I remember many days spent zoning out of a class through all of my k-12 education focusing on anything but what the teacher was rambling about in the front of the class. I’d sit there on the end of a row pretending I was listening, or flat out read a book that was way more mentally stimulating. This is how our current education system works. Students sit, are “taught” information that they question if they’ll ever use, cram memorize for tests and quizzes, until they emerge on top with a diploma at the end of it all. But if the classes were engaging and kept students motivated to learn, students wouldn’t be focused on the destination of that diploma to get them through one more powerpoint presentation. No, they would be on a journey and picking up so much information that they actually find necessary.

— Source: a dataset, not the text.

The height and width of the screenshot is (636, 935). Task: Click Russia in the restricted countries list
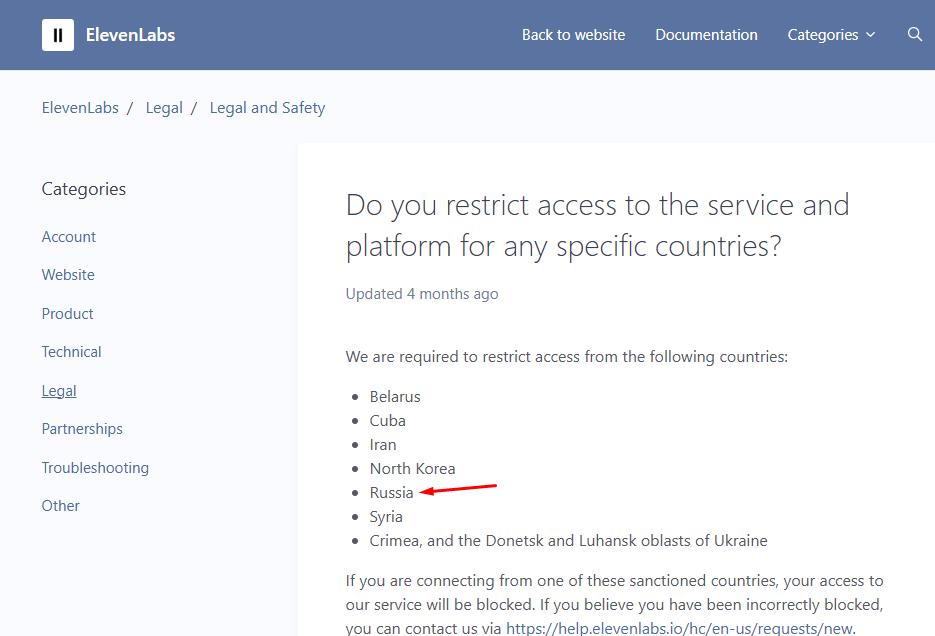pos(391,493)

I really relate to the idea of learning by necessity. I do that every day. I have to eat, I need to learn how to cook. My tire blows, I need to learn how to change it. Adults learn something because they “have a reason to learn it.” So why isn’t the rest of the education system like that? Similar to a topic we’ve discussed both in class and a video titled “Future Learning Mini Documentary- GOOD,” it discussed how a person starts a video game having no idea how to play it, and they play until they inevitably fail. But then they don’t just stop. They try again, learning how to overcome this obstacle and continue. It creates a persistence and a motivation to keep learning and how to become a master at that game. It’s learning by necessity. The person cannot beat the area until they learn how to master the skill. Directing our focus more at the university level, this is a place where learning by necessity is prime. And I find an interdisciplinary approach is a great way to create this option.

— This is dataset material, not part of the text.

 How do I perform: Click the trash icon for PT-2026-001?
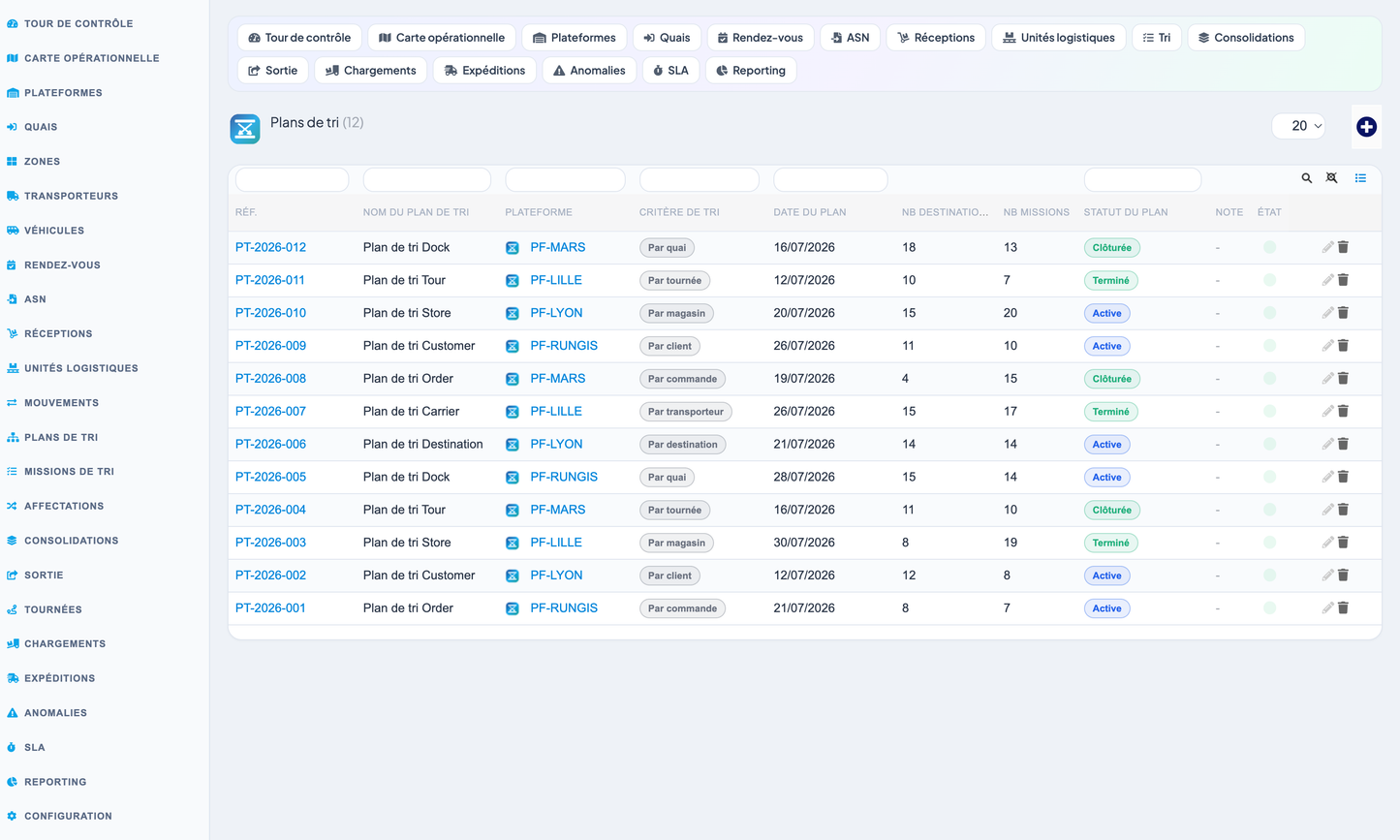(x=1344, y=608)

If I was creating a university system, I would set up a system that had “disciplines” but not in the way you would think. Classes would be organized by buildings of related subjects similarly to how they are here except there aren’t degree programs in just one field. Students come in with a plan in mind of what they want to do and get to see what each building offers. Then they would build together their degree in a similar fashion to how we do here for our IDS majors. This creates a system that gives all students the opportunity to learn what they want. There is a sense of structure as the locations have one area of study in one building. If I want to look at biology to help explain psychological disorders I could take classes that would allow me to learn what I need to for biology and how to understand the mind and different disorders. The professors are all geared towards helping students create their own discoveries rather than just learning what has already been taught.
On the subject of students making their own discoveries, what’s the point of making a discovery if you’re just handing it in to a teacher? I have found using domains in the classroom to be a phenomenal system that can allow students to produce their findings and it gives the students a place that is their own. When they get to the school, all the new students would be set in a class similar to a first year seminar except much better as it would be a place where they would learn about open pedagogy, how to build a PLN, and create a domain for themselves that would be the center of their education for the rest of their time at this school (and hopefully after.) They would update it throughout their entire college career and, when they come to the last semester, rather than a large capstone project, they can sit down and go through everything they’ve discovered and written about and it’s all in one place that they’ve been building for 4 or however many years. And then the can have an intellectual conversation with their professors on all of these topics and prepare them to continue making discoveries that they can then continue to put out in the world via their domain. As previously mentioned, they would also be building a PLN so they can actually learn how to share their discoveries with professionals in their field and get information from people beyond their professors.
I think that students would be better served in a system like this because they can really focus in on what they want to learn and it makes them think differently than the current school system has set them up to think. It allows students to be motivated in their education and really learning what they want and need to learn to do what they want to do in life. If the higher education system worked like this, I think we would have a world full of people who think a little more outside the box and can collaborate better between “fields,” because the world out there is constantly changing and we as thinkers in this age of technology have to learn to evolve and adapt to the world so we can spread education and make new discoveries. I don’t think you have to be a professional to discover something new, you just have to look at the world a little different, maybe through an interdisciplinary lens.